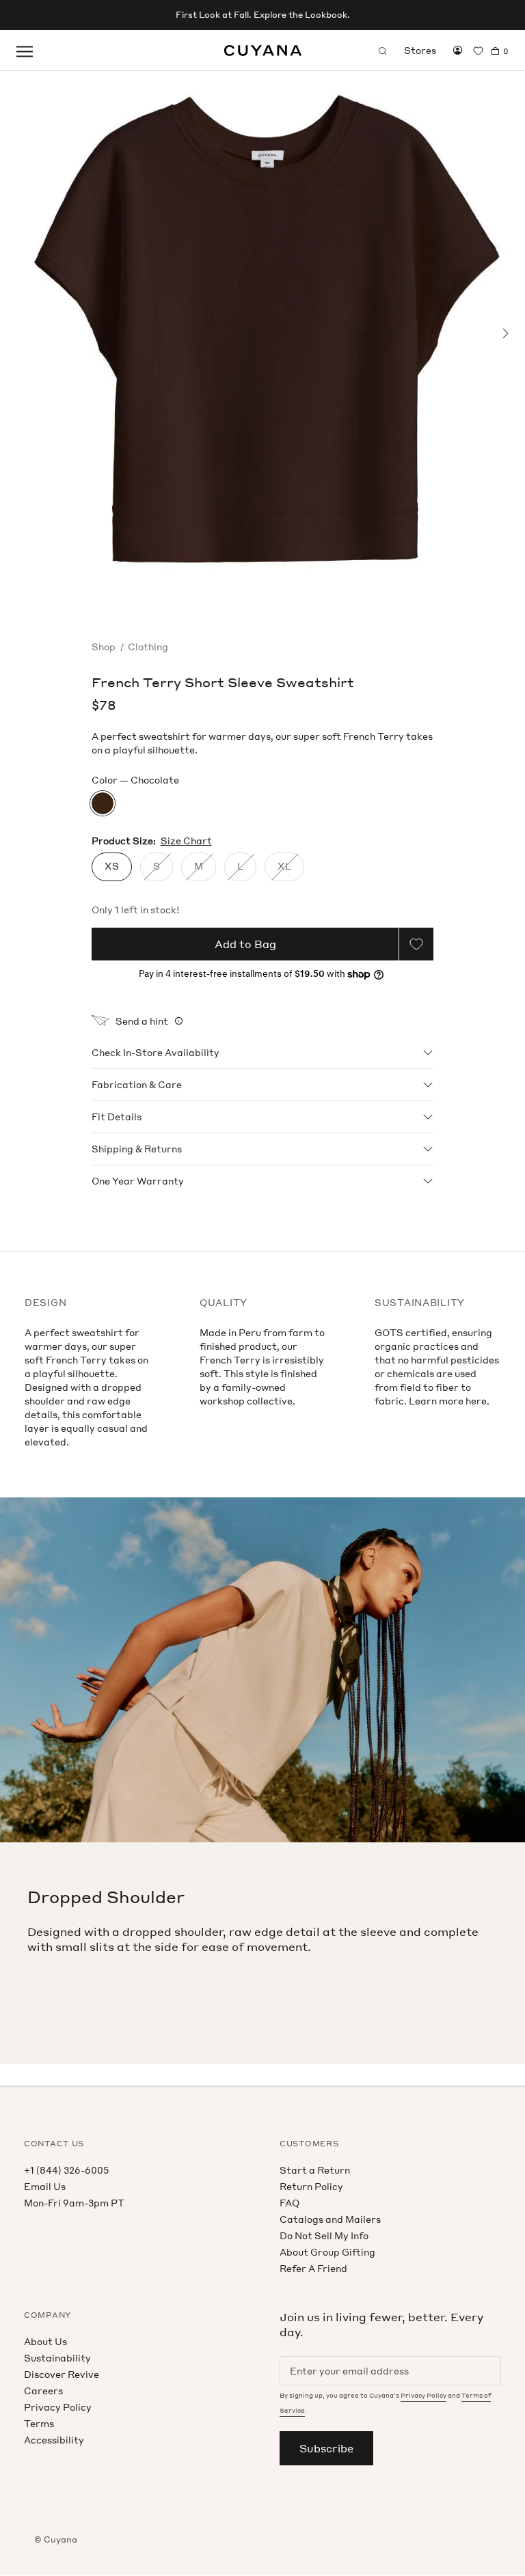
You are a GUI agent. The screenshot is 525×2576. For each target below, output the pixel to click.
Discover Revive (61, 2374)
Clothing (148, 646)
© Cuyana (55, 2539)
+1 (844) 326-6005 (66, 2170)
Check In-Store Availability (155, 1052)
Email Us (45, 2186)
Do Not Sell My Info (324, 2235)
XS (112, 866)
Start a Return (315, 2170)
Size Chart (186, 840)
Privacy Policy (58, 2407)
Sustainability (57, 2358)
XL (284, 866)
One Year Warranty (138, 1181)
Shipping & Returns (137, 1148)
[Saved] (478, 50)
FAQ (289, 2202)
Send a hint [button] (142, 1021)
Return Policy (311, 2186)
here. (477, 1401)
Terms (39, 2423)
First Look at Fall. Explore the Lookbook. (263, 15)
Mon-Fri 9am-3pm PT (74, 2202)
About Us (45, 2341)
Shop (104, 646)
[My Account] (457, 50)
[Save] (416, 944)
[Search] (383, 50)
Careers (43, 2390)
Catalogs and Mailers (330, 2219)
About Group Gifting (327, 2252)
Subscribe (326, 2448)
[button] (15, 333)
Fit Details (117, 1116)
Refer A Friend (313, 2268)
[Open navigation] (24, 50)
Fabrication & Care (137, 1084)
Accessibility (54, 2440)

+++

**Aim of the task:** Only the lines from the one containing "[My Account] (457, 50)" through the end of the material should be copied, exactly as they stand; please keep both ends.

**Output for this task:**
[My Account] (457, 50)
[Save] (416, 944)
[Search] (383, 50)
Careers (43, 2390)
Catalogs and Mailers (330, 2219)
About Group Gifting (327, 2252)
Subscribe (326, 2448)
[button] (15, 333)
Fit Details (117, 1116)
Refer A Friend (313, 2268)
[Open navigation] (24, 50)
Fabrication & Care (137, 1084)
Accessibility (54, 2440)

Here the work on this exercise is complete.